━━━━━ INPUT

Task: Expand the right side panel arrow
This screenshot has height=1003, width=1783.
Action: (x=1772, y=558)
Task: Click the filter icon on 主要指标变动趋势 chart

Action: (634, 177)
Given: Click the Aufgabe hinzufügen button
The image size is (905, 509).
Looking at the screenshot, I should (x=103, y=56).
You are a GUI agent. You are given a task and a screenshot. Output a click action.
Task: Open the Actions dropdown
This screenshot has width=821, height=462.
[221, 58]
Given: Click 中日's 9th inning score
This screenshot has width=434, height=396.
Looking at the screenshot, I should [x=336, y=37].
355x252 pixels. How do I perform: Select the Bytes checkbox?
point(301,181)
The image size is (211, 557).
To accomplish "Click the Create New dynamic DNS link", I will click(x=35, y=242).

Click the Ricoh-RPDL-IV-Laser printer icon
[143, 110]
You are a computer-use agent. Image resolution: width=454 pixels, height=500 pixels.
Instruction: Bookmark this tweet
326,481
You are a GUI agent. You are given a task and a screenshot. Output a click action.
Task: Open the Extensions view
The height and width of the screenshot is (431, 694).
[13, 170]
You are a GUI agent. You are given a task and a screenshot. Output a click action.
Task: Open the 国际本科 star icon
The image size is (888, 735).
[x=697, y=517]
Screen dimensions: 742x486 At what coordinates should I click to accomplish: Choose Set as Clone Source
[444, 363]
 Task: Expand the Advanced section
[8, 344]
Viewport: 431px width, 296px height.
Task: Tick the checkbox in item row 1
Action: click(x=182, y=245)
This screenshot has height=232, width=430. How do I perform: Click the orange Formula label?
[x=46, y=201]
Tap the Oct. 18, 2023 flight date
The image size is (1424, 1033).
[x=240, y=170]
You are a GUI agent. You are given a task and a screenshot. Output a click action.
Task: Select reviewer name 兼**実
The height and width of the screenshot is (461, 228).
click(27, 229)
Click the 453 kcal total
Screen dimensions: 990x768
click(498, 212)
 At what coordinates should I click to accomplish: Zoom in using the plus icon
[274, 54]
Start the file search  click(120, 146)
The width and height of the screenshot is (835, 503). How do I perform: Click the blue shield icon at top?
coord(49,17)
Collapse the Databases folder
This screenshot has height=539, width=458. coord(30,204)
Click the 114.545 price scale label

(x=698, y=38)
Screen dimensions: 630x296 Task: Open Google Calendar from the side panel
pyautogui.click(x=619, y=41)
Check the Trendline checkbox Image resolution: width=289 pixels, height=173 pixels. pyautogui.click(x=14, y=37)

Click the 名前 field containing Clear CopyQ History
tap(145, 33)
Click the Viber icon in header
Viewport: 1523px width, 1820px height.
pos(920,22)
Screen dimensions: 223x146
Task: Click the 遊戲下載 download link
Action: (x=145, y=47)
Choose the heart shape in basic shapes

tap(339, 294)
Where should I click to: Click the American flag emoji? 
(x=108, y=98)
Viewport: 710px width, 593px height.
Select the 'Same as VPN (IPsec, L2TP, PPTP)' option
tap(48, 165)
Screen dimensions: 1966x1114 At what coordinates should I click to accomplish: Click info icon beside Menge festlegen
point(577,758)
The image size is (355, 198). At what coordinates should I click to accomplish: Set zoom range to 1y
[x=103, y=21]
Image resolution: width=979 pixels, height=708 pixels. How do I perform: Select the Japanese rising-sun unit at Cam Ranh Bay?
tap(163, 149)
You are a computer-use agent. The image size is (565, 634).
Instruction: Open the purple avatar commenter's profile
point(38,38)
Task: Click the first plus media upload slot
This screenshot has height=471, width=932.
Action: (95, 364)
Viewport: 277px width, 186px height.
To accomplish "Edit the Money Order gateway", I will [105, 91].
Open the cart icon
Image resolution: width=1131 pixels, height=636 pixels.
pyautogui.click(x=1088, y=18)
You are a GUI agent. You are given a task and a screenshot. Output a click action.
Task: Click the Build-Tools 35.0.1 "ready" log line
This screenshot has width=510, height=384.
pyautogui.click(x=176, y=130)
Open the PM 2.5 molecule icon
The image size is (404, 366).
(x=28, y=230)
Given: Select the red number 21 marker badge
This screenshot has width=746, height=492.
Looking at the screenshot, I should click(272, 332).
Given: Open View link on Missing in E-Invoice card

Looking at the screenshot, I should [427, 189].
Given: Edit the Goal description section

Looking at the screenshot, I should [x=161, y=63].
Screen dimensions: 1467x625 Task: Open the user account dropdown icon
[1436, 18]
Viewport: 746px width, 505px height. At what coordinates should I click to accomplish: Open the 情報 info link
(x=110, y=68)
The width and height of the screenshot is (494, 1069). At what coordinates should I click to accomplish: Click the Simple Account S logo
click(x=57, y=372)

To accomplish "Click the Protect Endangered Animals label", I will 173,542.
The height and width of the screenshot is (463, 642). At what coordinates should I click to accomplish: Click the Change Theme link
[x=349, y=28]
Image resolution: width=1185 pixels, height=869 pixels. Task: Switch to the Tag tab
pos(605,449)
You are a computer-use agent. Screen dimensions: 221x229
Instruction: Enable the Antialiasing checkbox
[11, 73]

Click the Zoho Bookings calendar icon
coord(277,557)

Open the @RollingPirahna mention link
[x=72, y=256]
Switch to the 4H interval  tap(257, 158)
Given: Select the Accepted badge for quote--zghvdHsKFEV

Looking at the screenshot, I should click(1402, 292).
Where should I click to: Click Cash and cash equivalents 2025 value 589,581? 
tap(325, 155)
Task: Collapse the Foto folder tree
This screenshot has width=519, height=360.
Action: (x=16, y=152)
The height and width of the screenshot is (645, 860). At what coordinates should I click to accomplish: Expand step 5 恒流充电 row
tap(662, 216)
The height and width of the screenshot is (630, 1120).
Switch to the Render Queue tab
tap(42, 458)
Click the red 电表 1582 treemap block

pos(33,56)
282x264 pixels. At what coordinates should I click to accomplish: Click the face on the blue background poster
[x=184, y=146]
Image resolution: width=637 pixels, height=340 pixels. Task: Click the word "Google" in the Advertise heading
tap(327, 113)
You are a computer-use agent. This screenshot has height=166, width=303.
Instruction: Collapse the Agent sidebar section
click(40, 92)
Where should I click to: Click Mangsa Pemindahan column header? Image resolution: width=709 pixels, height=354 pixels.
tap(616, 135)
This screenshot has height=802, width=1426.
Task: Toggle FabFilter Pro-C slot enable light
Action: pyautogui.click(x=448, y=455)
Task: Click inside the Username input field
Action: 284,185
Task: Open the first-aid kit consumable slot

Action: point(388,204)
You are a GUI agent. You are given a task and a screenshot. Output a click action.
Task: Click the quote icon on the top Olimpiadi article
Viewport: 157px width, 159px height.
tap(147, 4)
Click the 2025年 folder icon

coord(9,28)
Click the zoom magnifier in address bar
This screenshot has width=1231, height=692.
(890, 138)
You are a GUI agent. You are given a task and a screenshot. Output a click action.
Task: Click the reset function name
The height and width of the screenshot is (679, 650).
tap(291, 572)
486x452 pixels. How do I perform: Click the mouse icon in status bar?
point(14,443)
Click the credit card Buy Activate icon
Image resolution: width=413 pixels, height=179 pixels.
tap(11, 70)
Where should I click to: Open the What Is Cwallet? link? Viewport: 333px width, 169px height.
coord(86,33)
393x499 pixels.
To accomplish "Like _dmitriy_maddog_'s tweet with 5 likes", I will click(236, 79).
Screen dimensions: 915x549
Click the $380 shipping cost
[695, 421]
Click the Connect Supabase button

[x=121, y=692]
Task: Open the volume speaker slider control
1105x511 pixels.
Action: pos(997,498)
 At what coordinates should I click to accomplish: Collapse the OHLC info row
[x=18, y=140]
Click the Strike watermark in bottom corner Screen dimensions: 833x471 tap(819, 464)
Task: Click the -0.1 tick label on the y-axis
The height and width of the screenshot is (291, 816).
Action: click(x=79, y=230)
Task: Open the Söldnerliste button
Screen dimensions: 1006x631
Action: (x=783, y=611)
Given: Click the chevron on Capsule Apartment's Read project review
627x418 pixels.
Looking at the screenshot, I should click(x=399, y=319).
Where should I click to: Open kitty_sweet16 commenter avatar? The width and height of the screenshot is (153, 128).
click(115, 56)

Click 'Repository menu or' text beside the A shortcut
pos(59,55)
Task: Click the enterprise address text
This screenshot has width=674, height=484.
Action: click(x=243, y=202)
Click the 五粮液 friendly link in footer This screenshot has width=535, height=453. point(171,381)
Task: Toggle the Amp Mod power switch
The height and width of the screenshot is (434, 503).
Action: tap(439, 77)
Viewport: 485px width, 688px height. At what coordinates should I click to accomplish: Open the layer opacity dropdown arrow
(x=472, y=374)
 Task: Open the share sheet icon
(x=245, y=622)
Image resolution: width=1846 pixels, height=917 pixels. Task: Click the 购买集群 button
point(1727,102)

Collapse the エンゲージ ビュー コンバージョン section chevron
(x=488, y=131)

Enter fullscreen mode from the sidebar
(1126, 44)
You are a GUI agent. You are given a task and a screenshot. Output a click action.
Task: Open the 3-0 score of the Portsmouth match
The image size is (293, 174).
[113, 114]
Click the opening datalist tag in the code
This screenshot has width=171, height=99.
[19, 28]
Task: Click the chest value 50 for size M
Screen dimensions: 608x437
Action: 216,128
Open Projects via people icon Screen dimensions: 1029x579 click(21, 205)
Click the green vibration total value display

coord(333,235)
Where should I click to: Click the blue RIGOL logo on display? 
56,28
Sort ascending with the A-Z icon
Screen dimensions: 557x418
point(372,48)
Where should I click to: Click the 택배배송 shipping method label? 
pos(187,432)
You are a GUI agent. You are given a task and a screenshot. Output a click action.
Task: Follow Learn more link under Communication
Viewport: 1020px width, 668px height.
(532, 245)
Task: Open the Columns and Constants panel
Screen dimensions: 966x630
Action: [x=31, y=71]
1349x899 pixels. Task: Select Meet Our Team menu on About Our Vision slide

━━━━━━━━━━

INSTRUCTIONS TO FOLLOW:
Rewrite the items starting at the line that contains "Where should I click to: Click Mangsa" and ending at the line that contains "Action: point(388,204)", putting "supply" wherever "consumable" appears and keeping everything else the same.

WRITTEN RESPONSE:
Where should I click to: Click Mangsa Pemindahan column header? Image resolution: width=709 pixels, height=354 pixels.
tap(616, 135)
This screenshot has height=802, width=1426.
Task: Toggle FabFilter Pro-C slot enable light
Action: pyautogui.click(x=448, y=455)
Task: Click inside the Username input field
Action: 284,185
Task: Open the first-aid kit supply slot

Action: point(388,204)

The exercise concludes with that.